Ma c’è un settore da non tralasciare. Per il magistrato anticorruzione è quello delle società partecipate. «Si discute ancora – ha detto – se debbano essere assoggettate o meno alla legge 190. Io penso che sottrarle significa violare la funzione della legge 190. Sarebbe troppo facile costituire società partecipate e affidare a queste un gran numero di appalti. Sfuggendo ai controlli». Il settore in cui, secondo Francesco Fimmanò, ordinario di Diritto commerciale e oggi curatore fallimentare di Bagnolifutura, «è annidato il debito pubblico ».
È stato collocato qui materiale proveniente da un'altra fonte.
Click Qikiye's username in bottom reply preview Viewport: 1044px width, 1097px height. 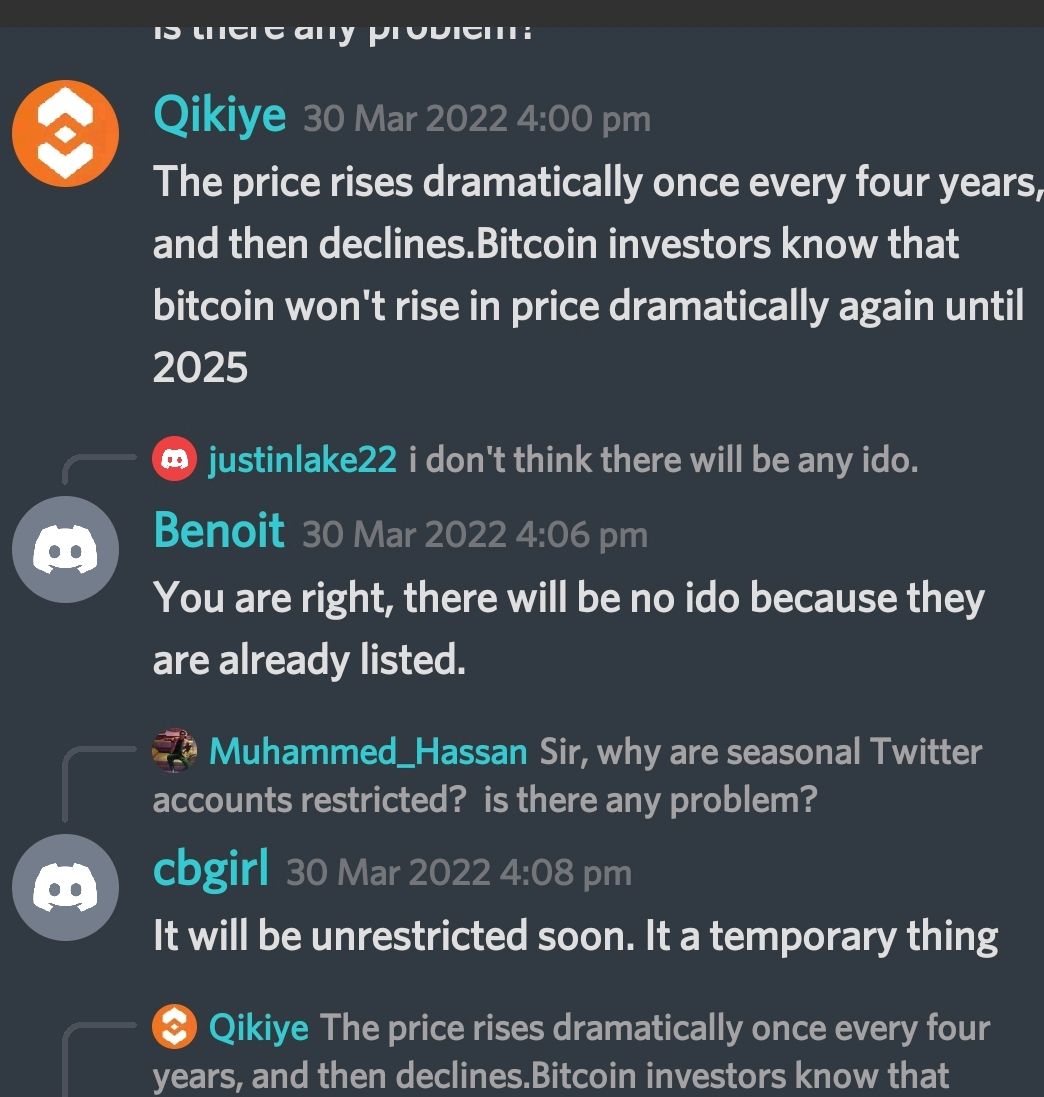pos(259,1028)
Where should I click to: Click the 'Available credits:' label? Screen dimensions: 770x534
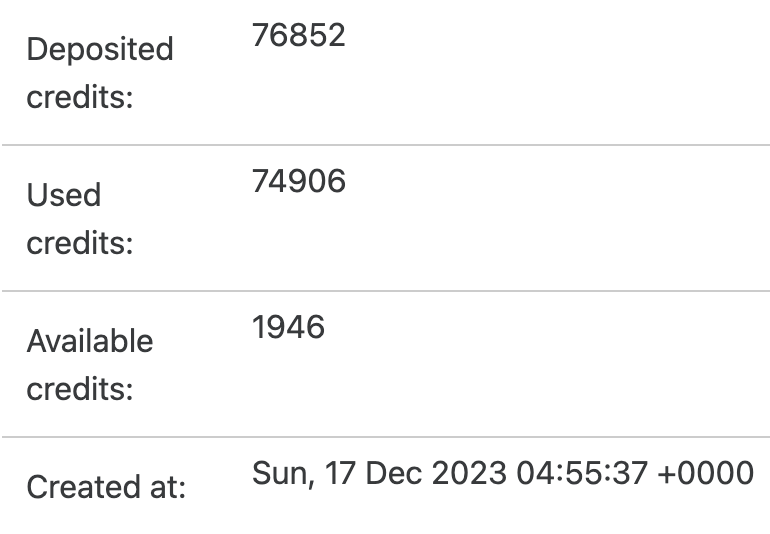pos(90,365)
L’Autorità nazionale anticorruzione – come ha precisato Cantone – non è affatto «un organismo di ausilio all’autorità giudiziaria che deve scoprire i fatti di corruzione. Essa ha il compito di garantire il rispetto delle norme della legge 190 e dei decreti successivi». E bisogna indurre le «pubbliche amministrazioni ad adottare il piano anticorruzione, che prevede un responsabile». «Ma è accaduto – ha detto – che alcune amministrazioni locali si sono limitate a copiare il piano nazionale». Poi ha avvertito: «Bisogna stare attenti soprattutto ai casi in cui la legalità formale viene utilizzata come schermo per consentire le ipotesi di corruzione». E – ha precisato Vincenzo Piscitelli, procuratore aggiunto a Napoli – «accendere i fari sulla grande impresa privata».

Infine, ha chiarito il giudice Cantone: «Bisogna mandare a casa chi si è macchiato di corruzione. In Italia, invece, anche dopo sentenze passate in giudicato, non ci sono stati provvedimenti disciplinari e le stesse persone sono presto ritornate al proprio posto».